TRY IT:
Locate the word "disk" in the entries below, then gather every line that holds it.

THE RECORDS:

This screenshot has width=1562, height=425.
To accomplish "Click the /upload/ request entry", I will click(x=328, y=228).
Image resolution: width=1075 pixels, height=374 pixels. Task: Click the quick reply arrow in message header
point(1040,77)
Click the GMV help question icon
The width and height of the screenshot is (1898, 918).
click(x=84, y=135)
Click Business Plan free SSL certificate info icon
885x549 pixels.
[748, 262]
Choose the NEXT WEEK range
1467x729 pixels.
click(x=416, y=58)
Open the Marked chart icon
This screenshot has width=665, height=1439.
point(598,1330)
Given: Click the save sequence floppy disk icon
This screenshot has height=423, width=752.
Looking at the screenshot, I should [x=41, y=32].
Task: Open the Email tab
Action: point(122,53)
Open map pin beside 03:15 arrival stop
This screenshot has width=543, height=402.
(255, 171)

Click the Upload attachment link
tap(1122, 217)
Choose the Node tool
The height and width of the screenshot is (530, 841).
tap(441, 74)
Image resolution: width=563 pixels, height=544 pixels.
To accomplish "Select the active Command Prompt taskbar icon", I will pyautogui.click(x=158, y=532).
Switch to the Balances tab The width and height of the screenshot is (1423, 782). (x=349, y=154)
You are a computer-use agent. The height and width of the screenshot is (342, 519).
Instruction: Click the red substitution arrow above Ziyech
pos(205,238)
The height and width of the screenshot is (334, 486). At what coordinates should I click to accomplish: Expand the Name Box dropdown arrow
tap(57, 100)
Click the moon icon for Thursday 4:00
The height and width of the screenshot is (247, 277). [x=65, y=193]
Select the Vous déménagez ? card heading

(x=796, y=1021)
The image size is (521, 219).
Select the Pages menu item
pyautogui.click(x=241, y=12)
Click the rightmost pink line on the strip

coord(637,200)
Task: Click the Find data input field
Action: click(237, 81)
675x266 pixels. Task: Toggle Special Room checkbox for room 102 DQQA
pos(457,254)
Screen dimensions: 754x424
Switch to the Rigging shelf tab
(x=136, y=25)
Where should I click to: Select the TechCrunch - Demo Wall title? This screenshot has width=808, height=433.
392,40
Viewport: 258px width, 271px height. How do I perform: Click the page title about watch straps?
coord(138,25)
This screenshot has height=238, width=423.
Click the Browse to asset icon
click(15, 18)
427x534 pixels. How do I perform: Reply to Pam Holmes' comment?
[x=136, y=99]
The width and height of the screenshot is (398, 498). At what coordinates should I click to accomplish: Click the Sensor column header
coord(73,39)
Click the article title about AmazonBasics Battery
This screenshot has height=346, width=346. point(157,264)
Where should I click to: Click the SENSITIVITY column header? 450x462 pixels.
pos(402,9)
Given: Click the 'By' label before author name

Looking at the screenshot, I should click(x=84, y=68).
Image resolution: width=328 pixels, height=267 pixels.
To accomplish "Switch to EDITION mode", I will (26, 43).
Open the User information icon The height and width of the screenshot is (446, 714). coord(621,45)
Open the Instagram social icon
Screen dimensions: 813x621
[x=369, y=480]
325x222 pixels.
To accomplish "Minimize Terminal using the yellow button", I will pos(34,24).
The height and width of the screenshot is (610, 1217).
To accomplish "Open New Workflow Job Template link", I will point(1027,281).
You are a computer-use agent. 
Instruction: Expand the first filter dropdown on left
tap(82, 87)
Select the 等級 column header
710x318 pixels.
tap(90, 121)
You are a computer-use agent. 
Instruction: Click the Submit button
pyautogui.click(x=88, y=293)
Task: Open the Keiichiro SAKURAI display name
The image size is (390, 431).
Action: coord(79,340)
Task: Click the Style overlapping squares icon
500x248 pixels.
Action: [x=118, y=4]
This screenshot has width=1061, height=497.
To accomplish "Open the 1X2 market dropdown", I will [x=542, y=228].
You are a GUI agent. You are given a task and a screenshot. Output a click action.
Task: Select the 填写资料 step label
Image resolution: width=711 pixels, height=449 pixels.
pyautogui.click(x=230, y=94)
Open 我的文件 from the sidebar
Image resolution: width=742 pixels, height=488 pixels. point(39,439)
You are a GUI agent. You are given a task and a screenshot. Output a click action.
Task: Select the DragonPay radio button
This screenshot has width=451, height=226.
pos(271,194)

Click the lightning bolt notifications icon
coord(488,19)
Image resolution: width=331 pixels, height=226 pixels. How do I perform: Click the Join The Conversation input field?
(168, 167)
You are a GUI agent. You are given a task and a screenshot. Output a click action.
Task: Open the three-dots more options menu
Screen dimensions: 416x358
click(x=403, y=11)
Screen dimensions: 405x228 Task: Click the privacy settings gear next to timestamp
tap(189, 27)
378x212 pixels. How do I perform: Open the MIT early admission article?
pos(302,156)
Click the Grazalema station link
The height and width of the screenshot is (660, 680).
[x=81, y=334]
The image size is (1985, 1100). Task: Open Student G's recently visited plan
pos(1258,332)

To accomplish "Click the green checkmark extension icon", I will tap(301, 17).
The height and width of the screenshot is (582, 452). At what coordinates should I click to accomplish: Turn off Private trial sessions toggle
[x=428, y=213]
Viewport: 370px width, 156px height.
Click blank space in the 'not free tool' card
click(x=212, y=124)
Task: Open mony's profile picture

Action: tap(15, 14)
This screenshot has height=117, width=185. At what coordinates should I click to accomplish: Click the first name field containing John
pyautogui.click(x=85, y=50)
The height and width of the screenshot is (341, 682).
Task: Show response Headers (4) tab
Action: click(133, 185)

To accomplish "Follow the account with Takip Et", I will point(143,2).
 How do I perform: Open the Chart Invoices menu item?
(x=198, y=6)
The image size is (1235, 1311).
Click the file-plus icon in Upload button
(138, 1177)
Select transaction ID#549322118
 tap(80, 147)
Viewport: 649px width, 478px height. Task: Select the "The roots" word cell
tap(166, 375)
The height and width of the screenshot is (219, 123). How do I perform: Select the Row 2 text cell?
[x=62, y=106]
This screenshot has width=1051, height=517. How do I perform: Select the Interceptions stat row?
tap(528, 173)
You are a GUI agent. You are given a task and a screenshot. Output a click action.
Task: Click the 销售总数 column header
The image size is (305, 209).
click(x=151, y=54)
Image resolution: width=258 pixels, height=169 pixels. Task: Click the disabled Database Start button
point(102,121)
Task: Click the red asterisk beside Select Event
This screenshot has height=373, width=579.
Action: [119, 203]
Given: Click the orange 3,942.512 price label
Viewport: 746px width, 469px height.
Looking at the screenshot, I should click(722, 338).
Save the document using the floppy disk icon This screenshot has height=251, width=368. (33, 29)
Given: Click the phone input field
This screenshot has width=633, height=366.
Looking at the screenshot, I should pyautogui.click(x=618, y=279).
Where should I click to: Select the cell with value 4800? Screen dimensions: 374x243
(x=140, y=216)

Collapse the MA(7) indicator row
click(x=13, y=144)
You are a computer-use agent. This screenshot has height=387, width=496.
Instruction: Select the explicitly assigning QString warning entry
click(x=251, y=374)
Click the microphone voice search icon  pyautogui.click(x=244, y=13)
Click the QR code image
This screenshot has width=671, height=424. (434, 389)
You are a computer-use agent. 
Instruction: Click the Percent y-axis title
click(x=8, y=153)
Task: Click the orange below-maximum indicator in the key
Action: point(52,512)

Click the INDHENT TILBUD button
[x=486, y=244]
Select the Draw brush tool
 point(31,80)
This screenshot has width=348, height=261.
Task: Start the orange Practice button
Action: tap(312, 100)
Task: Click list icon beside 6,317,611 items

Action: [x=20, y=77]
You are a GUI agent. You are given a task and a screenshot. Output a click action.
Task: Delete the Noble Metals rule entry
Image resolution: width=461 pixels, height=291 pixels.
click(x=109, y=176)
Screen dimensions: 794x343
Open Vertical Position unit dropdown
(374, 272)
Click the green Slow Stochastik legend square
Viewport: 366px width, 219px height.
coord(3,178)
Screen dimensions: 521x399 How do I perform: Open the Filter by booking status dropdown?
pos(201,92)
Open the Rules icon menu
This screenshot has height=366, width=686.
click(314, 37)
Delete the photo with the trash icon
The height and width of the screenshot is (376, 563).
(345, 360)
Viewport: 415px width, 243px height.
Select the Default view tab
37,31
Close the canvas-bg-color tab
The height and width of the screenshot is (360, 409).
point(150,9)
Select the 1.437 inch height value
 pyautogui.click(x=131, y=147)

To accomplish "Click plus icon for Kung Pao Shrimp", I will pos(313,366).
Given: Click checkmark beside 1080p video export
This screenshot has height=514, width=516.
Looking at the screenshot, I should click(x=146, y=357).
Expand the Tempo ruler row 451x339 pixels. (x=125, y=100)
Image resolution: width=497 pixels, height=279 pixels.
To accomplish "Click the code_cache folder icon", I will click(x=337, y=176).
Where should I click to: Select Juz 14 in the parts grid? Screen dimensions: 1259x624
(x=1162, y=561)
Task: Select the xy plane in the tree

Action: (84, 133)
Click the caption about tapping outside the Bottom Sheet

RESPONSE TO THIS TASK:
Given: Click the save sequence floppy disk icon
Save the document using the floppy disk icon This screenshot has height=251, width=368. (33, 29)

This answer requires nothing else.